Deep Thoughts on In-Between Clothes

As I was gathering my laundry today I realized I need a better plan for my in-between clothes.  These are clothes that I might wear again before I do my laundry.  I have a fabulous  laundry hamper (pictured right.) It is well designed, sturdy,  attractive, and one of Oprah’s favorite things.  What you can’t see in this photo, is that is has a handle and wheels so I can roll it right down to the laundry room. My neighbors frequently ask about where they can acquire one. (If you are interested, you can buy one here)

As fabulous as this laundry hamper is, I don’t want to put anything in it unless I am 100% certain that I will not wear it again before I do my laundry.  I could wear a pair of jeans many times before I wash them.  T-Shirts could get warn twice.  You get the drift.

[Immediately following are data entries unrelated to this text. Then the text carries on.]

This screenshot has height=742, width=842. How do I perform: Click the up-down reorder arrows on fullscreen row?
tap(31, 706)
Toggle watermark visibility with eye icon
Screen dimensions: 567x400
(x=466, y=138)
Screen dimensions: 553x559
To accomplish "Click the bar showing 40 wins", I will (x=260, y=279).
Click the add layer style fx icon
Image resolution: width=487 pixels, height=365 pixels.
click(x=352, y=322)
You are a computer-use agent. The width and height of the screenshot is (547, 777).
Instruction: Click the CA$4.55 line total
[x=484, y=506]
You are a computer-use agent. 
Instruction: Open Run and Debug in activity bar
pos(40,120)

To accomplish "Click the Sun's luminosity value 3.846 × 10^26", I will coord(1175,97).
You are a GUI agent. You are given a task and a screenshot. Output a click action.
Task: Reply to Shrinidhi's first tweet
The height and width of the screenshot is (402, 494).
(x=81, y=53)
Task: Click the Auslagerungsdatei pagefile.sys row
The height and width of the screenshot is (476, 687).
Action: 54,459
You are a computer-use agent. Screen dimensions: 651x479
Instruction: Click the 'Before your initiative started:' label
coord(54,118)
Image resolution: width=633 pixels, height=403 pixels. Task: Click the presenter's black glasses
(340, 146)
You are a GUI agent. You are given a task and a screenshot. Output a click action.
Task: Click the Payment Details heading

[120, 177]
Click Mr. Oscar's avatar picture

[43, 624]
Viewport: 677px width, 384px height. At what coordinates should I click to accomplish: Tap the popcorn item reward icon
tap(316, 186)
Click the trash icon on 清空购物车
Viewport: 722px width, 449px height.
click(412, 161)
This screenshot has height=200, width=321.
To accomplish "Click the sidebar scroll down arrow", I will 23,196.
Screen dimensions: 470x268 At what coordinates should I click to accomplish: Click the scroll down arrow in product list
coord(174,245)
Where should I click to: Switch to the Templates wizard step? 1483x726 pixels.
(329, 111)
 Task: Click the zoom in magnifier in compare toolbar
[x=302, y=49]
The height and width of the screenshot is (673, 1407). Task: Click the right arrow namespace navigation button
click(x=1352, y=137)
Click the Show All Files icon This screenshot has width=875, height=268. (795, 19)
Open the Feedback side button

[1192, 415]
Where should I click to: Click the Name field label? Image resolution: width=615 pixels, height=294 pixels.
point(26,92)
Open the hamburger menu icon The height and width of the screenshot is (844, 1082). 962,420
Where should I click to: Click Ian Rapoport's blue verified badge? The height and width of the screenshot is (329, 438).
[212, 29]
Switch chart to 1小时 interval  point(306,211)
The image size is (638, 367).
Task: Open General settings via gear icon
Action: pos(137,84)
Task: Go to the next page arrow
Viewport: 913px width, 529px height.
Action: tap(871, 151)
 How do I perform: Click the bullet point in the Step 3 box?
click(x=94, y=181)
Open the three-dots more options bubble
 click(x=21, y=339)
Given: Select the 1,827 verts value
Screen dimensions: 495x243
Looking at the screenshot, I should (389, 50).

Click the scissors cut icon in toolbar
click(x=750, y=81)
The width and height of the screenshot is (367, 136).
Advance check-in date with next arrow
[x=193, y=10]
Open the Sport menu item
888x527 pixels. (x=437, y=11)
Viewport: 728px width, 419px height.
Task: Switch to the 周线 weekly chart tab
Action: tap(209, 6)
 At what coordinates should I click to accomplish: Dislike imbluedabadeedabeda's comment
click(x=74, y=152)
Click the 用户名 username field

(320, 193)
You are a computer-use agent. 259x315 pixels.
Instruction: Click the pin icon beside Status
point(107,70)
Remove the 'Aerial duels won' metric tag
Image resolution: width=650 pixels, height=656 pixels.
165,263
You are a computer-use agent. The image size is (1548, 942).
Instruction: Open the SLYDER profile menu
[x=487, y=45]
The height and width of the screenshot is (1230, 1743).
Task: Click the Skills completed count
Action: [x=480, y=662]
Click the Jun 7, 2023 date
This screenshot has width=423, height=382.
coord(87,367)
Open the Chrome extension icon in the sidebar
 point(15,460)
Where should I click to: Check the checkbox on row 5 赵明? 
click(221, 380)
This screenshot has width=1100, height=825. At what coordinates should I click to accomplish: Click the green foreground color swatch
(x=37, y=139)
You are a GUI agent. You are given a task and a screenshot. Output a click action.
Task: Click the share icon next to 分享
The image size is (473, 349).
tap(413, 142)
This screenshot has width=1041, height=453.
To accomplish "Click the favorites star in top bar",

But I also refuse to put clothing I have warn back in with my clean clothes.  Besides the fact that the clean clothes would be contaminated, I could forget to take them back out when I do my laundry!  When the laundry is done, I want every article of clothing in my house to be clean (except the laundry outfit unfortunately.)  A clean slate.  My heart sinks when I realize I forgot to put something in the wash.  Sometimes, I will actually hand wash it so I can have my clean slate :).

Because of these neuroses I have about the laundry, I have piles of in-between clothes on the floor in my room and on the floor of my closet.  Everything is out where I can see it, so I don’t forget to wash it and I know what I should wear again before I take out something new. It’s ridiculous.

So I started thinking today that maybe I have an idea for my first invention!  I have a problem that needs to be solved, I just have to come up with the perfect product to solve it and I can start my own business!  Finally, an idea!  Then I realized I might be the only human being on the planet who actually has this problem.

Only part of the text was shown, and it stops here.